Guns are good for Kiwis

Most aussie libertarians would not be surprised to hear the argument that private gun ownership tends to dampen crime. They may however be surprised to hear the argument being put by a high profile police officer who is responsible for administering the licensing of shooters.

http://www.stuff.co.nz/4357659a11.html

15 thoughts on “Guns are good for Kiwis

  1. Can anyone here confirm that in Australia you aren’t allowed to carry anything for personal protection? I’ve been doing some research and it seems pepper spray, stun guns or anything that can be construed as a weapon is verboten to carry.

    This seems like a slap in the face to common sense and an open invitation for thugs to harass women.

  2. I can certainly confirm it. Guns are not permitted for self defence under the Australian Police Ministers Agreement in 1996 following the Port Arthur massacre. This is the origin of the “uniform gun laws” that John Howard imposed on the State governments.

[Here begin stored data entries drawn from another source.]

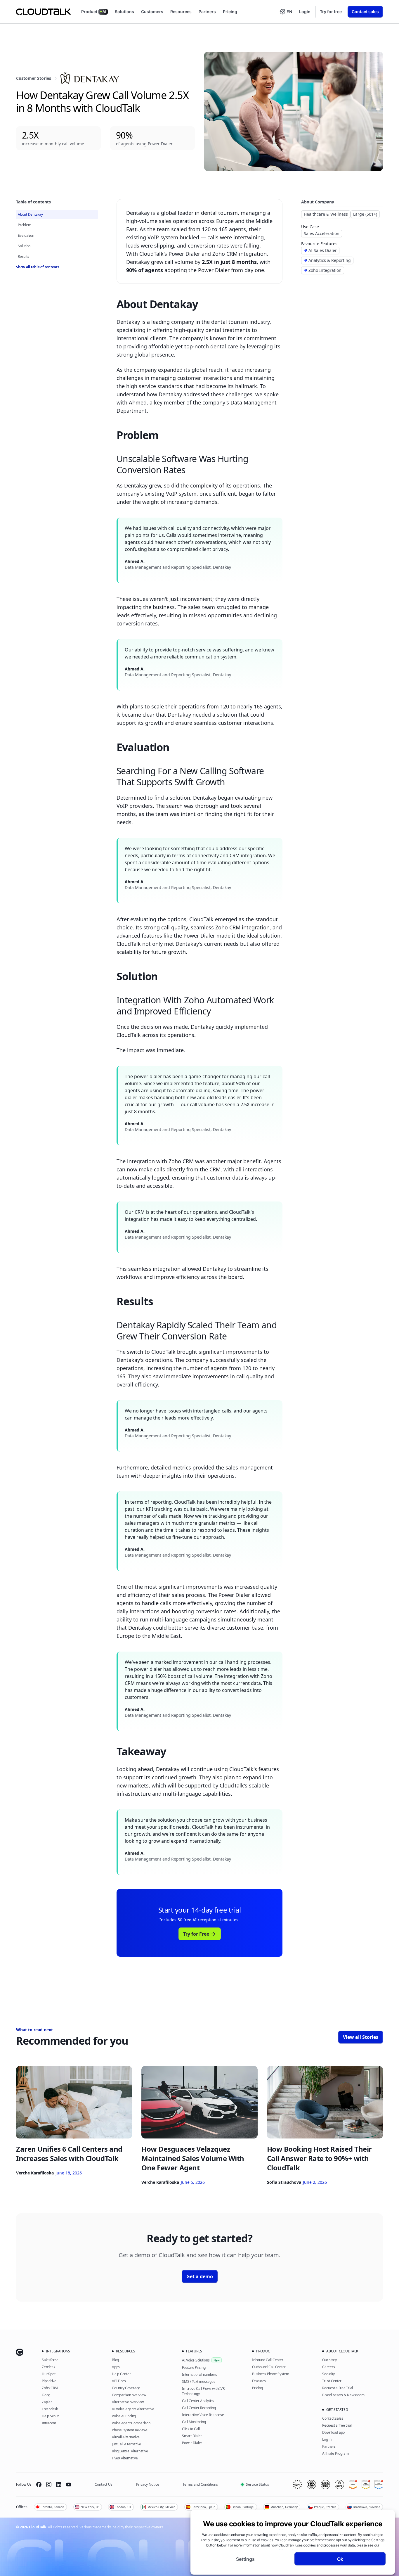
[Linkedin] (58, 2484)
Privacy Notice (147, 2484)
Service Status (257, 2484)
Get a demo (199, 2276)
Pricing (230, 11)
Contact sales (365, 11)
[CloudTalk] (43, 11)
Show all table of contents (37, 266)
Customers (152, 11)
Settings (245, 2559)
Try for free (331, 11)
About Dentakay (30, 214)
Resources (181, 11)
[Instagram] (48, 2484)
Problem (24, 224)
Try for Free (196, 1934)
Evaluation (26, 235)
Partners (207, 11)
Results (23, 256)
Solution (24, 245)
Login (304, 11)
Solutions (124, 11)
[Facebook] (38, 2484)
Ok (340, 2559)
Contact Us (103, 2484)
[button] (286, 11)
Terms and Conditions (200, 2484)
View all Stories (360, 2037)
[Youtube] (68, 2484)
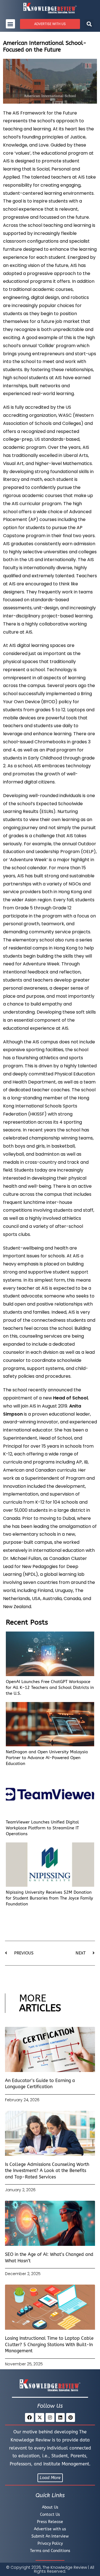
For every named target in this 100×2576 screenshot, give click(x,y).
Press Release (50, 2521)
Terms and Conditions (50, 2550)
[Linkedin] (60, 2417)
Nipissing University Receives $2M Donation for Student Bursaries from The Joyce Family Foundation (49, 1898)
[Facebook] (29, 2417)
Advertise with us (50, 2529)
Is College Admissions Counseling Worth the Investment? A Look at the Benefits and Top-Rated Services (47, 2171)
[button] (10, 23)
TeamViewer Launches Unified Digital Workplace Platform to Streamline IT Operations (42, 1828)
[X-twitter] (39, 2417)
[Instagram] (50, 2417)
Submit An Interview (50, 2536)
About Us (50, 2507)
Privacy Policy (50, 2543)
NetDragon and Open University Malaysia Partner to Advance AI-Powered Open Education (47, 1757)
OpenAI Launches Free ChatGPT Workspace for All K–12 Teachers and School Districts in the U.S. (50, 1687)
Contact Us (50, 2514)
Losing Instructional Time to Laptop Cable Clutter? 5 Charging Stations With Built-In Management (49, 2344)
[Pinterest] (70, 2417)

    Pepper sprays, mace, stun guns etc are prohibited weapons in NSW, as are bullet proof vests. Carrying a pocket knife is also illegal. I understand most other States are the same.

    For criminals, it’s a risk free environment.

  3. I wonder if you could carry a boomerang around? With some practice, and a few sharp edges, they might be good devices.
    Alternatively, we might try double-ups. I’ve seen a few cigarette-lighters shaped like a gun. Why not have a cigarette-lighter that also doubles up as an actual gun? Any cigarette-lighter-smiths out there?

  4. I can see the arguments as to why guns are illegal (whether you happen to believe them or not), but what is the argument for bullet-proof vests being illegal? If I worked in some dangerous place that was held up often enough, I’d think about wearing one.

  5. I think the argument is that criminals wearing bullet proof vests, in a robbery for example, would be harder for police and security to deal with.

    But criminals hardly care about law in the first place… So it’s quite a dumb argument. I guess it helps punish troublesome criminals more or something? If wearing a bulletproof vest adds a year to your sentence…

    Crime shouldn’t really care about what you are wearing, however… At the least pepper spray and tasers should be legal for self-defence. In the mean time my nan carries a pepper shaker in her handbag. As we saw in Melbourne recently however sometimes self-defence can make an attack worse. But the victim should make their own judgement of the situation. Not the government.

  6. By that sort of logic, bank robbers who wear motorcycle helmets to conceal their identity should be prosecuted for wearing a helmet. Perhaps helmets should be banned for aiding an abetting bank robbers.

    Ditto baseball bats, brooms, pen knives, in fact anything that can be used for more than one purpose.

    If possums are such a plague in NZ, I wonder if we could get revenge on England for the fox and the rabbit by releasing possums into the English wilderness.

  7. Back to Terje’s point, that NZ has a very different attitude to gun control from Australia:

    I once heard Inspector Joe Green from NZ Police speak. He is no gun nut, but simply bases his advice to the government on facts and evidence.

    These are quite clear – gun control does not reduce crime. In some countries (Australia and Britain included), it has been followed by higher crime levels (although correlation is not causation).

    NZ abandoned gun registration decades ago because it was a bureaucratic monster that generated no benefits. It does not ban guns based on their appearance (eg black stocks) or name (eg assault rifle). It regards using a silencer as a sign of a ‘good neighbour’.

    In 1996 the Howard government tried quite hard to convince NZ to join its “uniform gun laws”. The Kiwis told them to eff off.

    There are some aspects about NZ that I would not want to import, but on the subject of gun control NZ is a beacon of common sense.

  8. It is interesting to note that the NZ article in question turned to an Australian to get the gun-control perspective. NZ also has two libertarian leaning political parties (ACT and Libertarianz) which isn’t bad for a nation with a population smaller than Sydney. If libertarians ever wanted to stake out a homeland they could do a lot worse than New Zealand (in spite of Helen Clarke).

  9. By that sort of logic, bank robbers who wear motorcycle helmets to conceal their identity should be prosecuted for wearing a helmet.

    I don’t know if it’s an offense, Brendan, but banks do have signs saying that helmets aren’t allowed in the bank. That might just be store policy, though. They are one step ahead of you.

    NZ does sound like a nice place, though.

  10. So immigrants from Melbon will feel right at home! We’ll get them to say Goo-day before they can say ‘Buggar!’ Then australia will be greatly improved!

  11. but banks do have signs saying that helmets aren’t allowed in the bank.

    Well why don’t they have signs saying guns and bullet resistant vests are not permitted in the bank?